The latest podcast episode and best articles from this week, curated by the IoT For All Team.

This Week’s Podcast Episode

What Is CBRS & How Will It Influence the Connectivity Landscape?

Greg Dial, EVP for Product and Marketing Strategy at JMA Wireless, discusses the Citizens Broadband Radio Service (CBRS) and what it means for both businesses and consumers looking to leverage CBRS as a new option.
Listen Now.

This Week’s Best Reads

Cultivating a Healthier IoT Technology Ecosystem
Your choice of IoT technology is just as important as what you do with it, but selecting the right components and software may be tricky. For your framework to do its job and thrive under pressure, you need to consider how its aspects interact with each other and impact your mission. From keeping your data clean to simulation and establishing better baselines, here are three strategies for enhancing IoT technology health.

Sustainability Process Blueprint
The sustainability process blueprint employs a dynamic approach focusing on key metrics from which remotely monitored data is measured and cataloged in a format that provides insight. Under the Sustainability Process Blueprint, IoT devices will monitor, measure and catalog metrics around energy, air, and water to improve tracking and transparency in corporate sustainability.

The Top Five Reasons IoT Devices Will Malfunction in 2020
As consumers acquire and implement more interconnected IoT devices, the number of malfunctions is growing. The five distinct factors projected to increasingly contribute to the malfunctioning of smart devices this year include the operating environment, integration problems, device configuration, connectivity, and device load. At the center of resolving this problem? AI.

Five Things We’re Reading

1 — Business Insider: The FCC approved a full-scale commercial deployment of a shared spectrum platform on the 3.5 GHz CBRS band, clearing a path for full commercial utilization of the spectrum. CommScope, Federated Wireless, Google, and Sony were chosen to be SAS Administrators.

2 — Gizmodo: The UK announced new legislation aimed at protecting consumers who buy connected devices from hacking and other types of security risks. The law would require the makers of IoT devices to follow three security requirements including unique passwords, bug reporting and timely security updates.

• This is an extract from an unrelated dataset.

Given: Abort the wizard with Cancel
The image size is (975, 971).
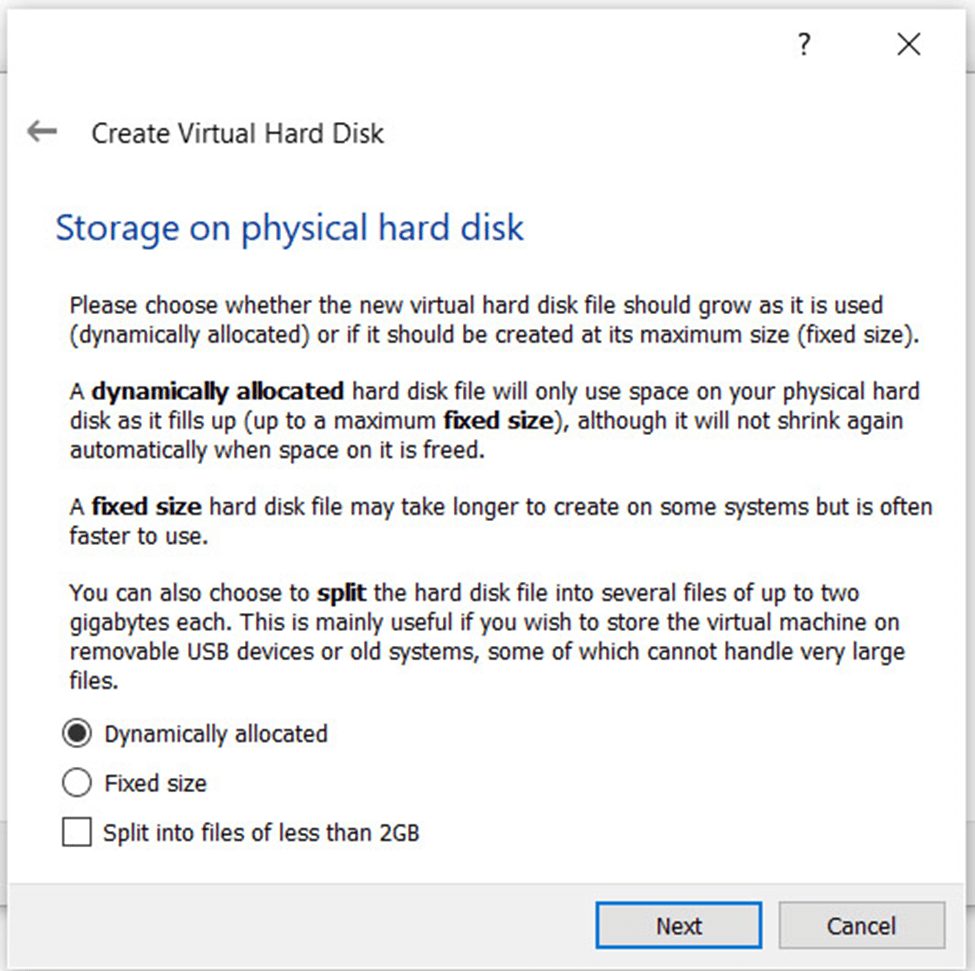Looking at the screenshot, I should point(862,926).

3 — ZDNet: Honeywell and Verizon announced a partnership to integrate LTE connectivity into next-generation smart meters to speed up smart-grid deployments. Verizon’s Managed Connectivity LTE tools and Honeywell’s Smart Energy software/hardware stack will be integrated into the meters

4 — Dark Reading: According to a report released by IOActive, the LoRaWAN protocol is dangerously vulnerable to widespread attacks and compromise. To help organizations assess their vulnerability, IOActive has released an auditing framework consisting of penetration-testing and auditing tools for LoRaWAN infrastructure.

5 — Network World: Cisco introduced an IoT security architecture that provides visibility across both IT and OT environments and protects industrial processes. The solutions enable data to be collected and extracted at the edge so organizations can increase efficiencies to make better business decisions and accelerate digitization projects.